Their wedding date, Aug. 4, 1989, was just two weeks away when the tumor in Nikki's brain made its presence known: She had a grand mal seizure that left her unconscious for five minutes and erased her short-term memory.Nikki, who is now 28, was alarmed and confident at the same time; something was definitely wrong, but she'd always been healthy and had never had seizures before. Whatever itwas wouldn't be serious, she thought.

A brain scan taken a few days later revealed the hidden mass growing on the left frontal parietal lobe of Nikki's brain.

"It's really a shock to be healthy your whole life and have somebody tell you, `Oh, you have a brain tumor,' " Nikki said.

The first neurosurgeon Nikki visited was blunt. He told her she would probably die and strongly recommended she reconsider getting married. Nikki and Mark left his office in tears, their vision of a life together shattered.

With the help of her religious leader, Nikki was able to get an appointment with another neurosurgeon, Bruce Sorensen at LDS Hospital in Salt Lake City. Sorensen was much more encouraging. The tumor looked new and didn't appear to be malignant, he said.

"That statement - `It doesn't look malignant' - lifted a burden of grief," Nikki said.

On July 27, eight days before her scheduled wedding, Nikki underwent brain surgery. There was good news and bad news. Sorensen was able to disentangle most of the tumor from Nikki's brain without causing paralysis to her right side.

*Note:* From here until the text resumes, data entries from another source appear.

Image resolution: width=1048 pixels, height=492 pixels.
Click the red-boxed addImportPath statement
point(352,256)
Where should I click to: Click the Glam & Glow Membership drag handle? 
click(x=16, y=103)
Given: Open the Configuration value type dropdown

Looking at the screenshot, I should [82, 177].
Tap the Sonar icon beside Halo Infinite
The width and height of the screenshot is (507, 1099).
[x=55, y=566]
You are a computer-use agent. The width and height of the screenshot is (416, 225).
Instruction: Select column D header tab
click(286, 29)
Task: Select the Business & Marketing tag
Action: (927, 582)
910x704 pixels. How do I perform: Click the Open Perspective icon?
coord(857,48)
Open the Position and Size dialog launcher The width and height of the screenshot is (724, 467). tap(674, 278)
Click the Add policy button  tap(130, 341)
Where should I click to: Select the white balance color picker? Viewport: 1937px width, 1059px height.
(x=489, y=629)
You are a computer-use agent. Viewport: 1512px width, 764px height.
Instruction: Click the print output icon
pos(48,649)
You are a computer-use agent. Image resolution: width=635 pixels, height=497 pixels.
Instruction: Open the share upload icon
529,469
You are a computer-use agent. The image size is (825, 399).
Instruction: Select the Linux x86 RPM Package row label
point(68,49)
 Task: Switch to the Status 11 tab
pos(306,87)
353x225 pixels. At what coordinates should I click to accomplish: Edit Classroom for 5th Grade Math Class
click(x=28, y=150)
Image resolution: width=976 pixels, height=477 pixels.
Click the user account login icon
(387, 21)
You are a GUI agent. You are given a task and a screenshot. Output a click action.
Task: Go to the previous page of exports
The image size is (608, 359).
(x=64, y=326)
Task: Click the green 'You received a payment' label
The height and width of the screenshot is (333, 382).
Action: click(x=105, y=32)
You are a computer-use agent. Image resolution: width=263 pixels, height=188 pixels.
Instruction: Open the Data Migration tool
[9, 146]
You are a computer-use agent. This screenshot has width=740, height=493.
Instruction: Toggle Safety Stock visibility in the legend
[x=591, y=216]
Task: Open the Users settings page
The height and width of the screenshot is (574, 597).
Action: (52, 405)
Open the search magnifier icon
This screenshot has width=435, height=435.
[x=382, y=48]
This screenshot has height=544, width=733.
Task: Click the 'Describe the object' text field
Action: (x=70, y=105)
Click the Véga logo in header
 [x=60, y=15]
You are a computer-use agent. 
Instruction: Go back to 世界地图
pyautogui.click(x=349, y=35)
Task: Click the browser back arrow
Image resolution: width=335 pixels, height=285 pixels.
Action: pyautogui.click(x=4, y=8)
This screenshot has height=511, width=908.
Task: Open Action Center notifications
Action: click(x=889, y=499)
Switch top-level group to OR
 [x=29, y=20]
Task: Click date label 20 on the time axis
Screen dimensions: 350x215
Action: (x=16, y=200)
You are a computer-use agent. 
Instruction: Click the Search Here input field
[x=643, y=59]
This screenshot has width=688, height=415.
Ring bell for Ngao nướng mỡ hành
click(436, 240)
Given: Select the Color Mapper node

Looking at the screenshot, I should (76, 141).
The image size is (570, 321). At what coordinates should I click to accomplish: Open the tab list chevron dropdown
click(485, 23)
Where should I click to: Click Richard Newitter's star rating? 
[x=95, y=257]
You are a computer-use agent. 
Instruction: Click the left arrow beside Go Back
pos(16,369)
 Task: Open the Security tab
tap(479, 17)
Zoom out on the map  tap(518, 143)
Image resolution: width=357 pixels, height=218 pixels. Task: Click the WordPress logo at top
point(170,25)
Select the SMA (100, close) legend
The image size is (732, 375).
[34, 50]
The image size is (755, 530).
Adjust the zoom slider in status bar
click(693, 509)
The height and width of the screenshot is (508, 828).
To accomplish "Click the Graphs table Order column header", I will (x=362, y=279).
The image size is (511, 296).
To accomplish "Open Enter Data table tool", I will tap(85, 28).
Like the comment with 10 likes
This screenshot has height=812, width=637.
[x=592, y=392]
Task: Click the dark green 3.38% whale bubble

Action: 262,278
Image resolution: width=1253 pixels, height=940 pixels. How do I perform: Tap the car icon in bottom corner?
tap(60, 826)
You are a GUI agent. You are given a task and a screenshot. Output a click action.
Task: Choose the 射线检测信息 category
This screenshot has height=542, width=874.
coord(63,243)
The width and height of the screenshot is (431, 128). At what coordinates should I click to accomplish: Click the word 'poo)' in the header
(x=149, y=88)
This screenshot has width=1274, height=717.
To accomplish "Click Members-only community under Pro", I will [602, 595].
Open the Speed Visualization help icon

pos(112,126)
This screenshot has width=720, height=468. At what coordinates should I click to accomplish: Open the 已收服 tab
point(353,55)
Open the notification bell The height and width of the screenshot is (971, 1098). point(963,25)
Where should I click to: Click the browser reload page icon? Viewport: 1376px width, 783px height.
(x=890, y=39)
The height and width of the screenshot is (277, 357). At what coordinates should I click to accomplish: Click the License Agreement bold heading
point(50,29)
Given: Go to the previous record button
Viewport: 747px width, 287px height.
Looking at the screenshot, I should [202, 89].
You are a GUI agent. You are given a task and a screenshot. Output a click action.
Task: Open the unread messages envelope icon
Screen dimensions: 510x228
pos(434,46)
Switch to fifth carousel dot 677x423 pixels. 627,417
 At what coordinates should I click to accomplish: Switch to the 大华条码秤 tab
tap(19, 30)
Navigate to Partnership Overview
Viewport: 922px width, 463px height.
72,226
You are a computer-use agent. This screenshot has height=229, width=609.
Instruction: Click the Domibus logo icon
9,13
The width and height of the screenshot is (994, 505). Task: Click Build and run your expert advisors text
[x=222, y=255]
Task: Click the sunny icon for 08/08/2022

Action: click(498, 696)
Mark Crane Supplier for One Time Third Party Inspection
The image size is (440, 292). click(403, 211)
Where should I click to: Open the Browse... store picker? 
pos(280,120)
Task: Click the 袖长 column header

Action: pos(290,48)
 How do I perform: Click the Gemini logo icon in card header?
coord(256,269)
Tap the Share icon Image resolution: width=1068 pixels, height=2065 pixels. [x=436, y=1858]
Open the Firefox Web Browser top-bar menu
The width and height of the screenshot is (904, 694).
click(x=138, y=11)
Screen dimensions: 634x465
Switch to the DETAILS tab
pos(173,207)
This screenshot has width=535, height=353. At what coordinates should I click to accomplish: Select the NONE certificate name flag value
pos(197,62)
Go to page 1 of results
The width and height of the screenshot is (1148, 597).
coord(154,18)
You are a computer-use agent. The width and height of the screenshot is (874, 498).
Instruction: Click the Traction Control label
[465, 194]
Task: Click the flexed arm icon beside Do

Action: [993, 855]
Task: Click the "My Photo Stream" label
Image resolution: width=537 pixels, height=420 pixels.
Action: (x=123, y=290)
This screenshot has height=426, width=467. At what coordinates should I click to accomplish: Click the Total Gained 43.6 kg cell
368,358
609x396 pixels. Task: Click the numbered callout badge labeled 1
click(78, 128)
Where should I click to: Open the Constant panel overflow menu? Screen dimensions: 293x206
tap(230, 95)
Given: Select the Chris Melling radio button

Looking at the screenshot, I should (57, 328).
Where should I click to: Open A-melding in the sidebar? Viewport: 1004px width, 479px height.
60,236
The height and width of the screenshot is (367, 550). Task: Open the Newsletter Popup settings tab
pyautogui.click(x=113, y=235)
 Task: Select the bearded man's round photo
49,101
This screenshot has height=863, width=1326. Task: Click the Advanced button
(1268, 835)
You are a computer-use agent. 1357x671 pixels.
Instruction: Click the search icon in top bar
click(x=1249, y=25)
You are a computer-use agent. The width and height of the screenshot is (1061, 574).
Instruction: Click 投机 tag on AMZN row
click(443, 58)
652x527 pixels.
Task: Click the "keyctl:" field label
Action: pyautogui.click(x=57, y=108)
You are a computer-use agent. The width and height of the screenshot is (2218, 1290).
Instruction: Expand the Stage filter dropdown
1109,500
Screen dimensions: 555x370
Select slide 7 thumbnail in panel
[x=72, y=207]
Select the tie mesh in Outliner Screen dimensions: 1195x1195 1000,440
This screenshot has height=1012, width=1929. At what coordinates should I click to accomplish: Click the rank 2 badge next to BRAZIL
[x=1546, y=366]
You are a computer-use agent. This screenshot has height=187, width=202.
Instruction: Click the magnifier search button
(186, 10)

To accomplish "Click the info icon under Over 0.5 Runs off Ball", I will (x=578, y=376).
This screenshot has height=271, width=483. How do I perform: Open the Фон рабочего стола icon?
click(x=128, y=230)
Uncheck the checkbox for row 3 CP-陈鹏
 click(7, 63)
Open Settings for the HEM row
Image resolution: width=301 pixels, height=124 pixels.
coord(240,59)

The bad news: The tumor, an astrocytoma, was malignant.

Researchers aren't sure what causes brain cancer, which accounts for less than 1 percent of all cancers. Some have targeted exposure to certain chemicals, others blame exposure to passive cigarette smoke. Some researchers cite the fillings used to plug dental cavities, while others point to X-ray exposure. Some think it may be something as simple as a bump to the head in childhood, and others attribute the growing incidence worldwide to better diagnostic capabilities.

Astrocytoma is the most common brain cancer in adults and has varying survival rates. Fifty percent of those diagnosed with the benign form survive five years, while 3 percent diagnosed with the fast-growing form, glioblastoma multiforme, survive that long. Anaplastic astrocytoma, which is the form Nikki had, has a 20 percent survival rate after five years.

Despite innovations - laser surgery and use of implanted radioactive "sticks" - there hasn't been "a dramatic change in the outcome of brain malignancies over the past decade," said Richard Brown, director of the radiation center for central Utah at Utah Valley Regional Medical Center."

Which is not to say that people can't beat brain cancer.

Eight days after her brain surgery, Nikki married Mark Hardy.

"We decided we didn't want to live life like I was going to die," she said. "We had to carry on like I was going to live."

Nikki underwent eight weeks of radiation therapy and a year of chemotherapy and never missed a day of work during her treatment.

"Cancer can kill you if you let it," she said. "I believe if you want to live, you can live."